▶ Dataset excerpts
***

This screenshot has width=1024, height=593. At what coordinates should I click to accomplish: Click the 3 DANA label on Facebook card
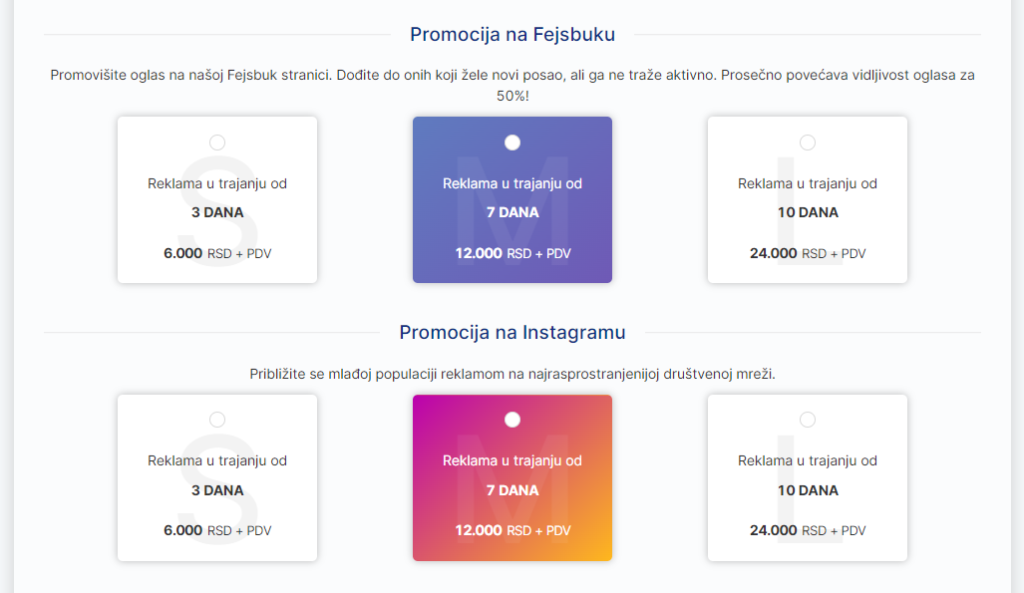(217, 212)
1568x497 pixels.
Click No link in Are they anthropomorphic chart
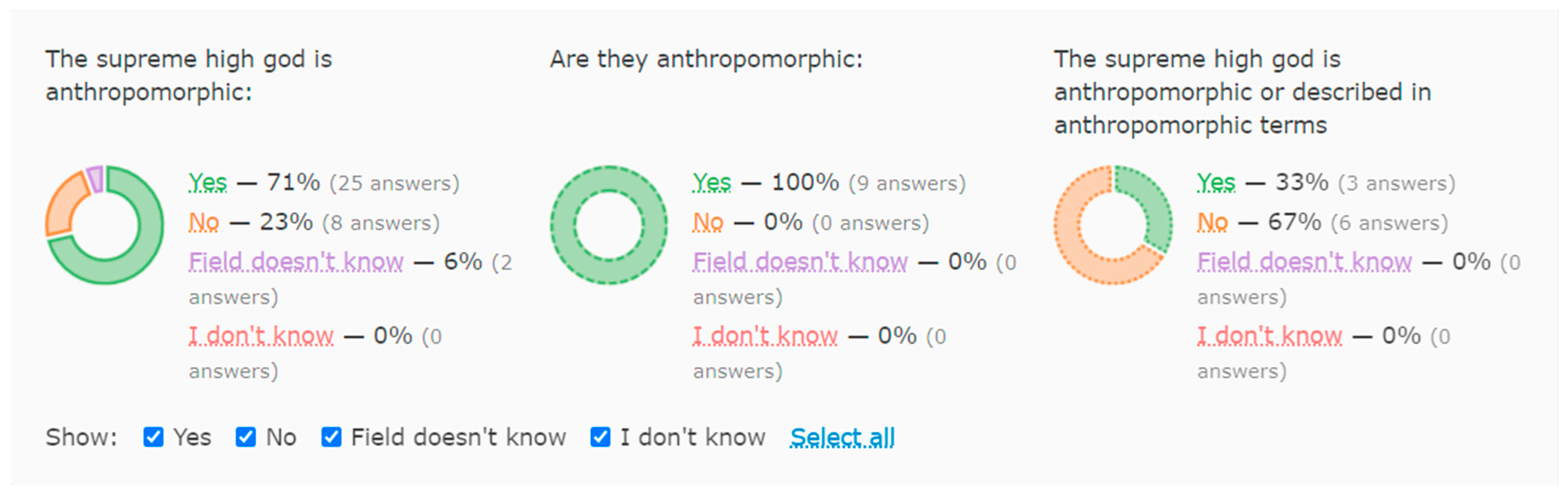pyautogui.click(x=708, y=223)
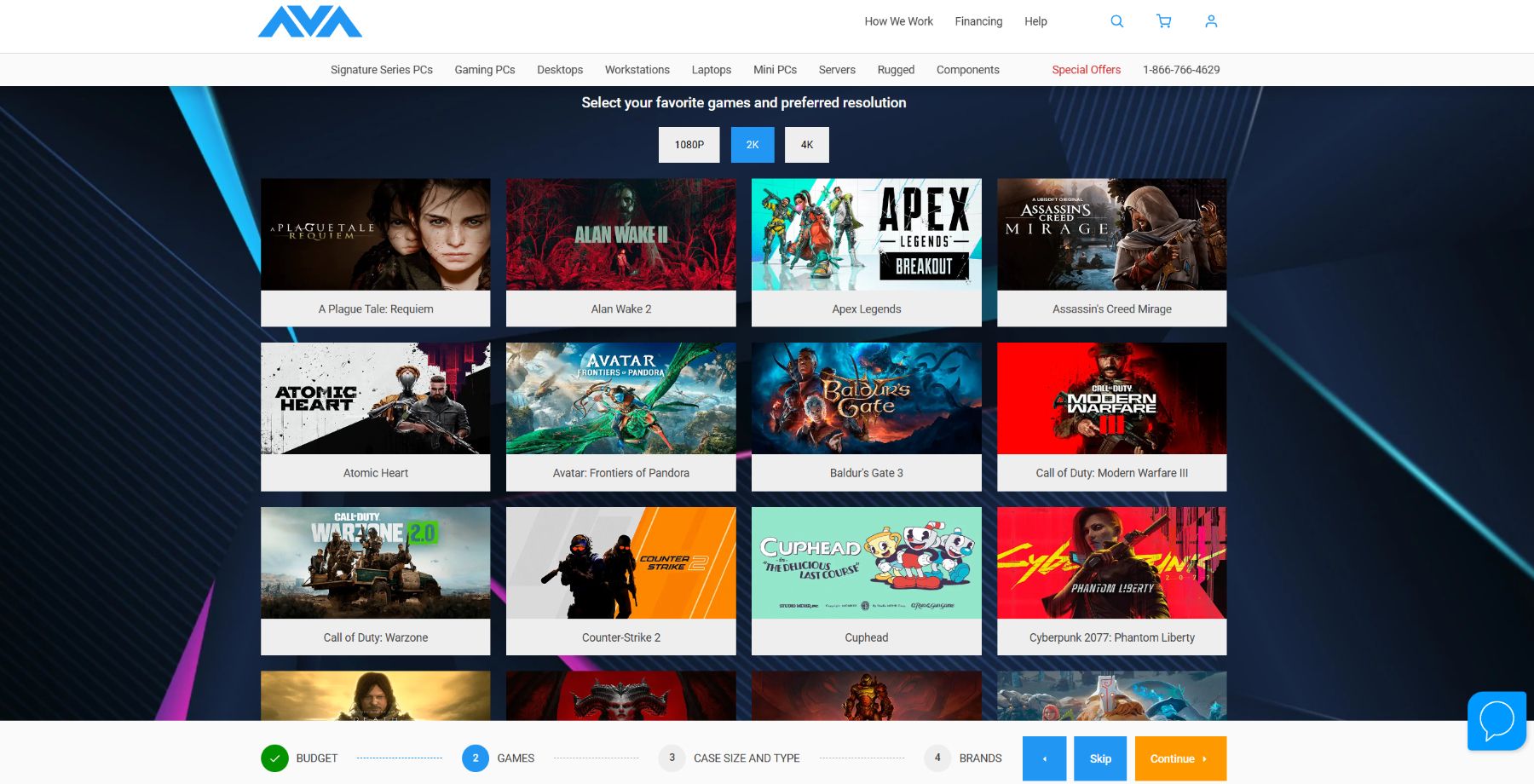Viewport: 1534px width, 784px height.
Task: Click the step 3 Case Size circle
Action: click(x=672, y=758)
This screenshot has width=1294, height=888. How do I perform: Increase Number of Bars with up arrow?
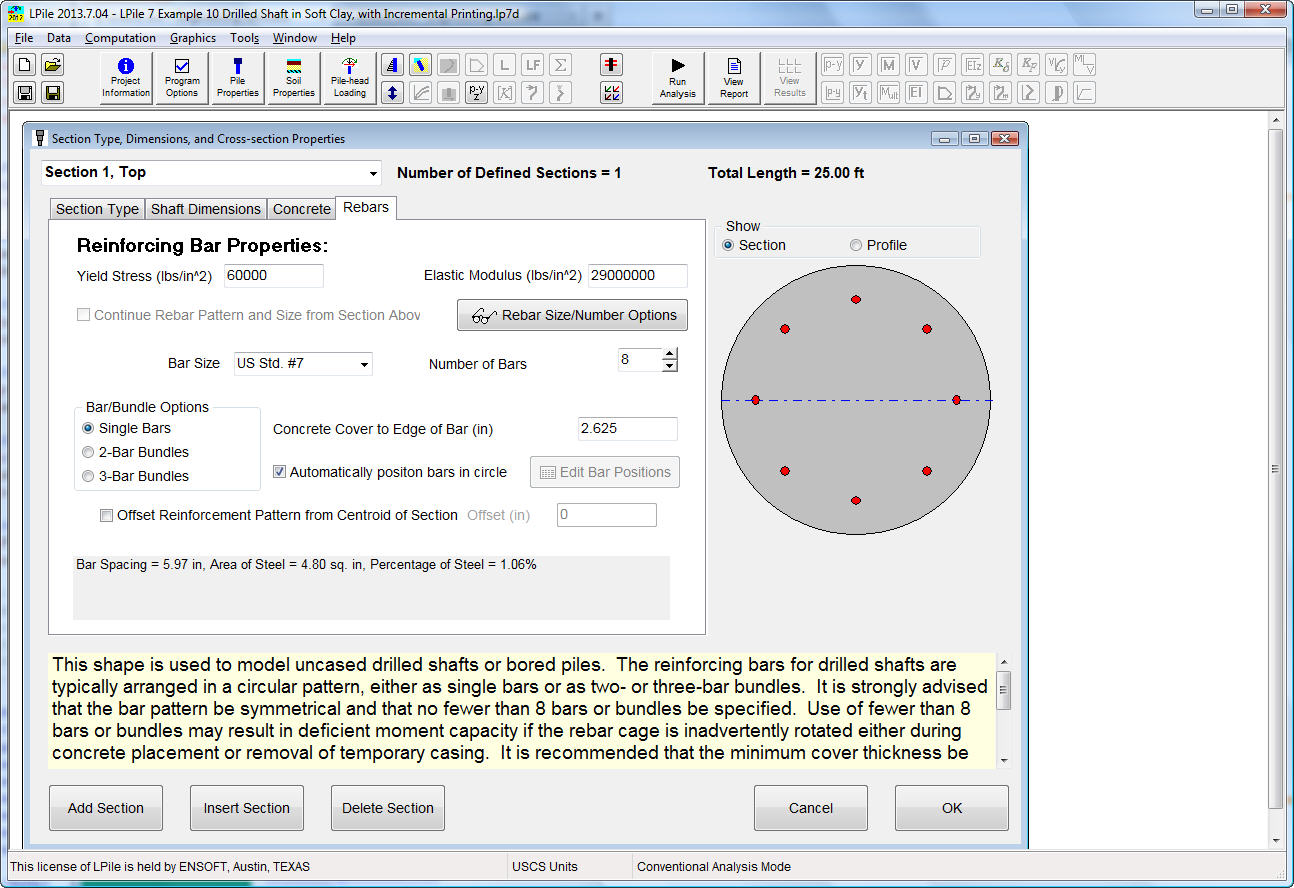pyautogui.click(x=669, y=354)
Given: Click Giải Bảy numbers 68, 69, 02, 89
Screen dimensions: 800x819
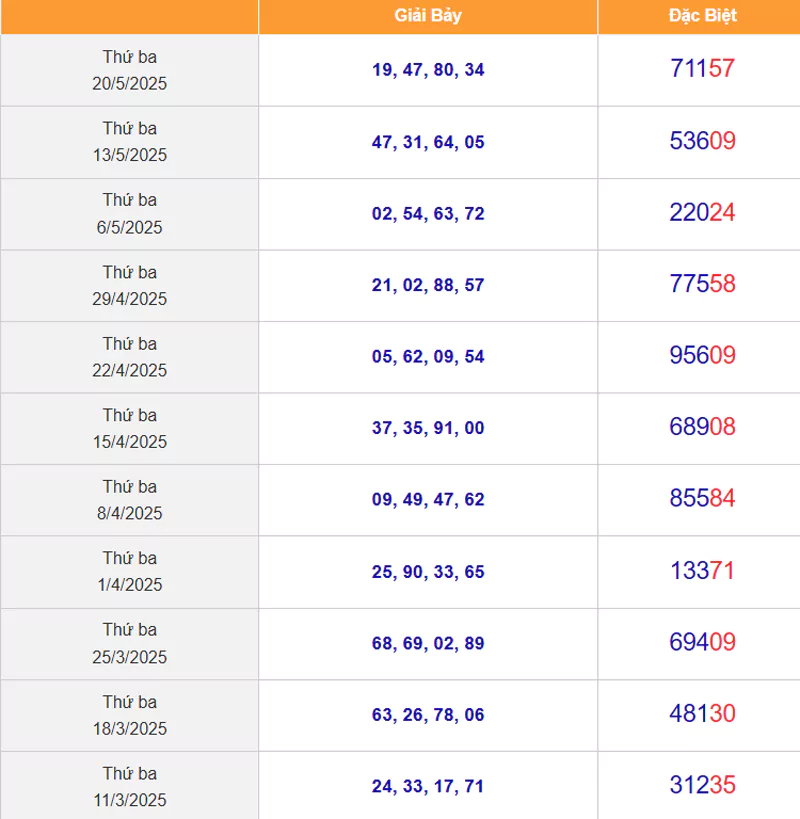Looking at the screenshot, I should (428, 644).
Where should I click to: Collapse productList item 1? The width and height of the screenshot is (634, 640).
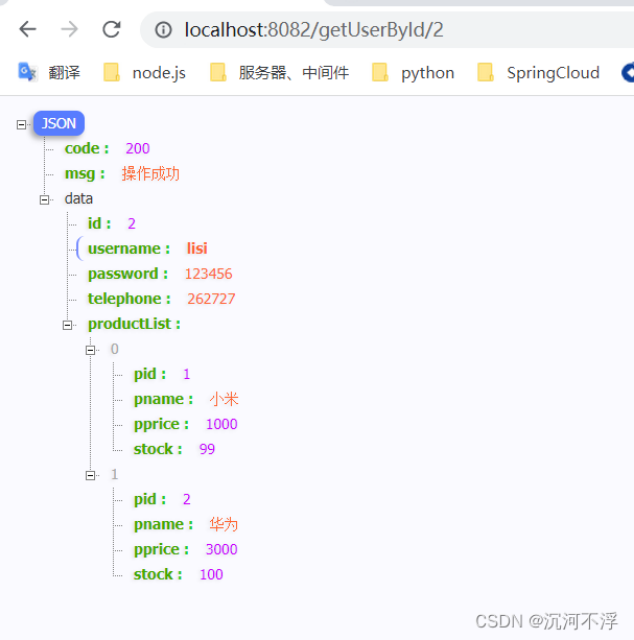coord(91,475)
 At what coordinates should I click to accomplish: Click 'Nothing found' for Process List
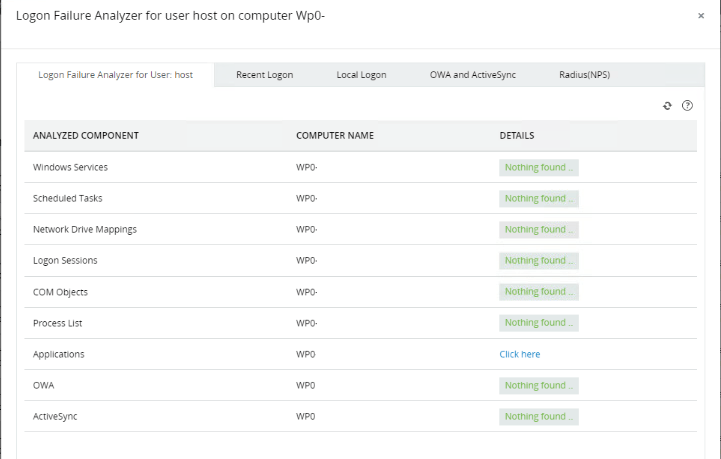(539, 322)
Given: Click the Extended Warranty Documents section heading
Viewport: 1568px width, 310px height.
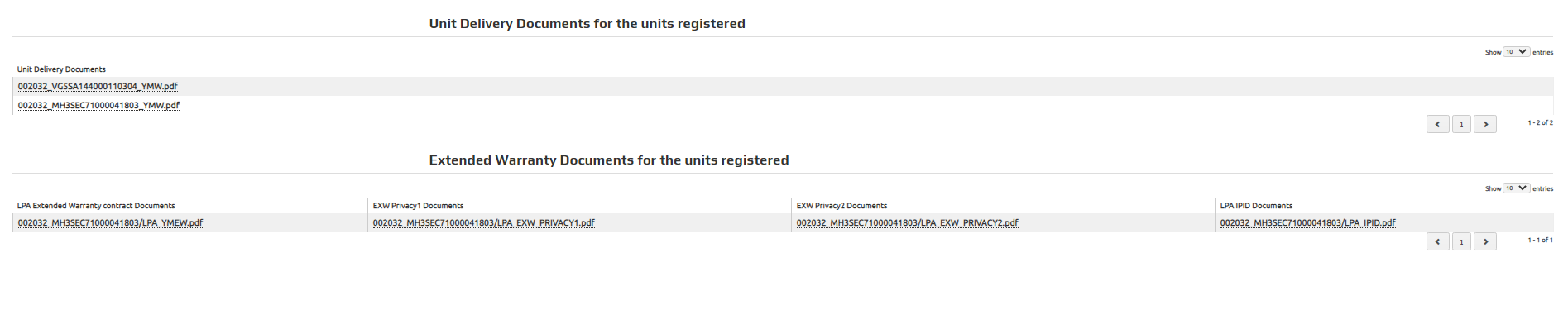Looking at the screenshot, I should click(609, 160).
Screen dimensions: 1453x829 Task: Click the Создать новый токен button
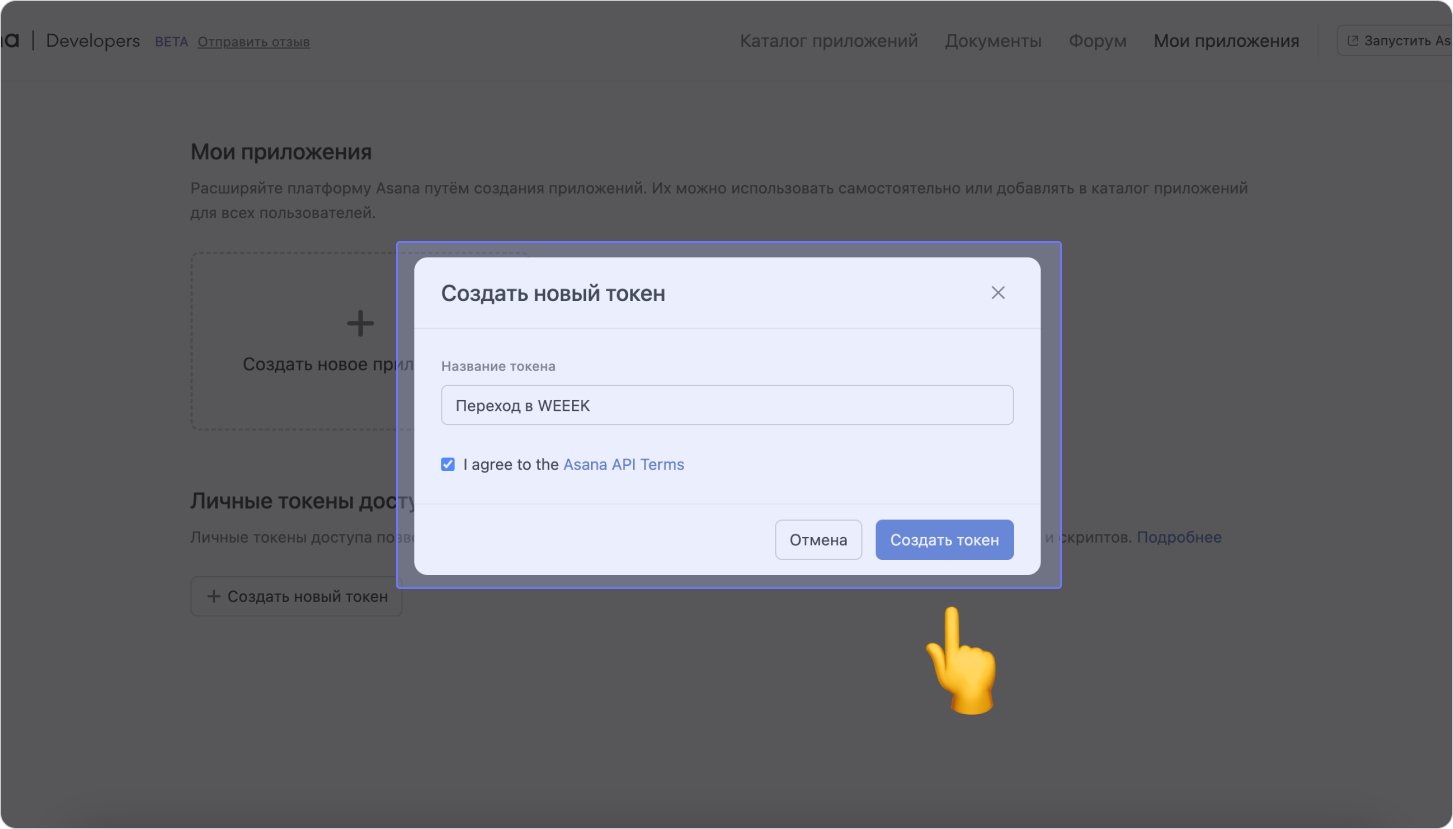click(296, 597)
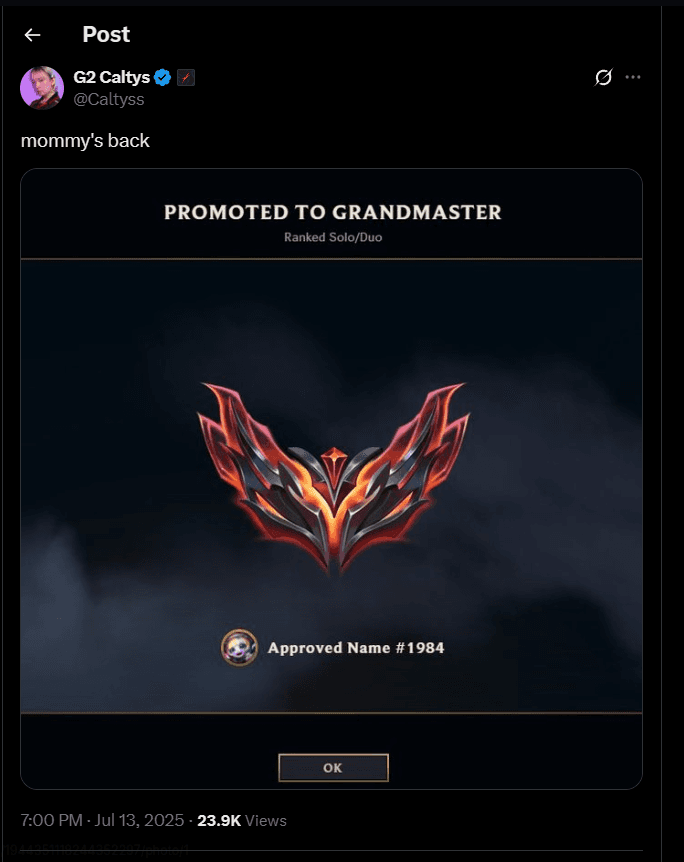The height and width of the screenshot is (862, 684).
Task: Open the three-dot more options menu
Action: (x=633, y=77)
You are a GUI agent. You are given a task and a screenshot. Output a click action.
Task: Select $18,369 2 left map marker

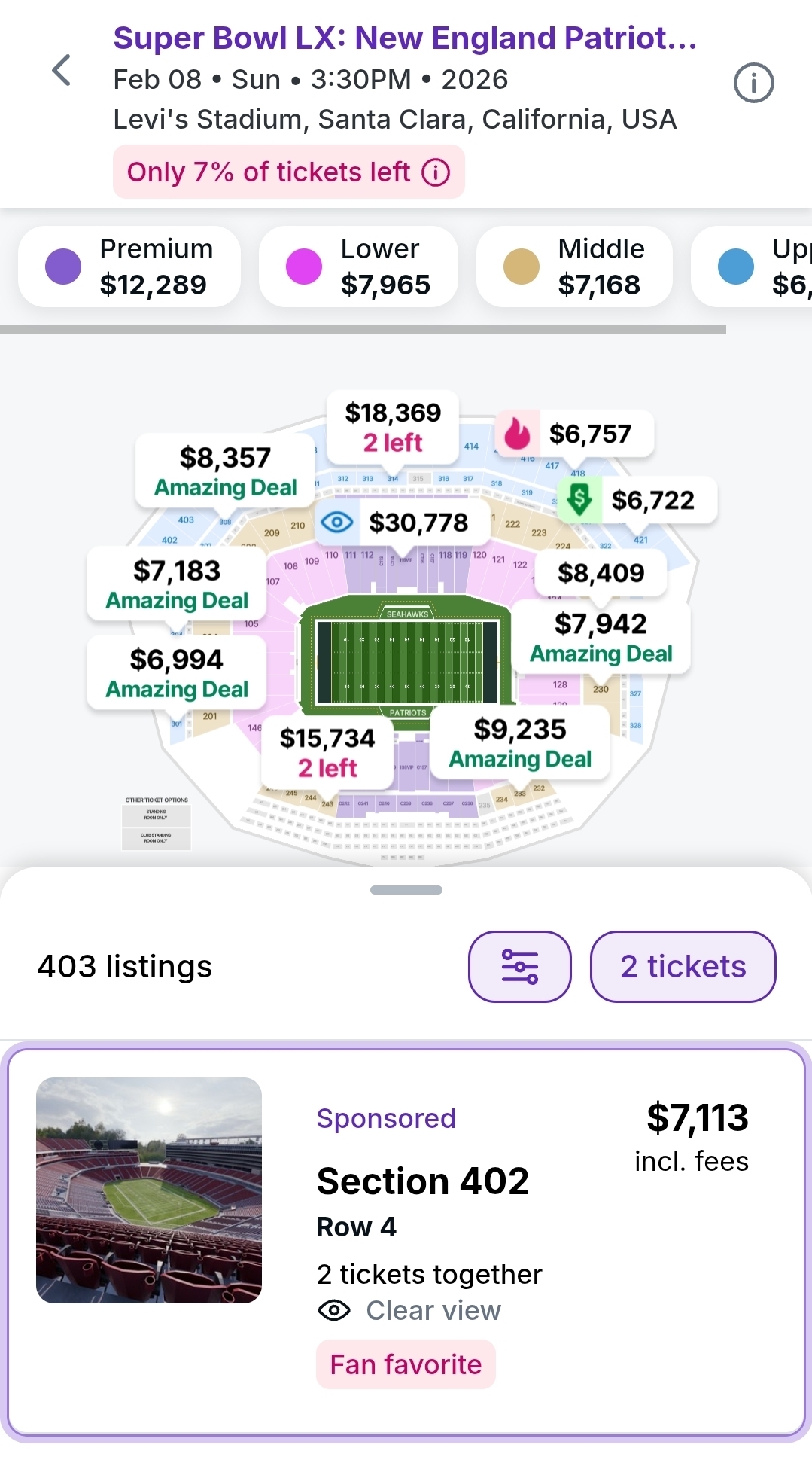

***

▶ Task prompt
Write out every line of the listing exactly as written, and leave the pictures out.

▶ Exercise answer
This screenshot has width=1024, height=593. At what coordinates should I click to accomplish: Click the 3 DANA label on Facebook card
(217, 212)
1568x497 pixels.
Click No link in Are they anthropomorphic chart
pyautogui.click(x=708, y=223)
Viewport: 1534px width, 784px height.
Task: Click the step 3 Case Size circle
Action: click(x=672, y=758)
This screenshot has width=1294, height=888. How do I perform: Increase Number of Bars with up arrow?
pyautogui.click(x=669, y=354)
Given: Click Giải Bảy numbers 68, 69, 02, 89
Screen dimensions: 800x819
Looking at the screenshot, I should (428, 644).
Where should I click to: Collapse productList item 1? The width and height of the screenshot is (634, 640).
coord(91,475)
 At what coordinates should I click to accomplish: Click 'Nothing found' for Process List
(539, 322)
Given: Click the Extended Warranty Documents section heading
Viewport: 1568px width, 310px height.
Looking at the screenshot, I should click(609, 160).
Screen dimensions: 1453x829 Task: Click the Создать новый токен button
click(296, 597)
The height and width of the screenshot is (862, 684).
Task: Open the three-dot more options menu
Action: (x=633, y=77)
You are a GUI agent. You are given a task and a screenshot. Output a click action.
Task: Select $18,369 2 left map marker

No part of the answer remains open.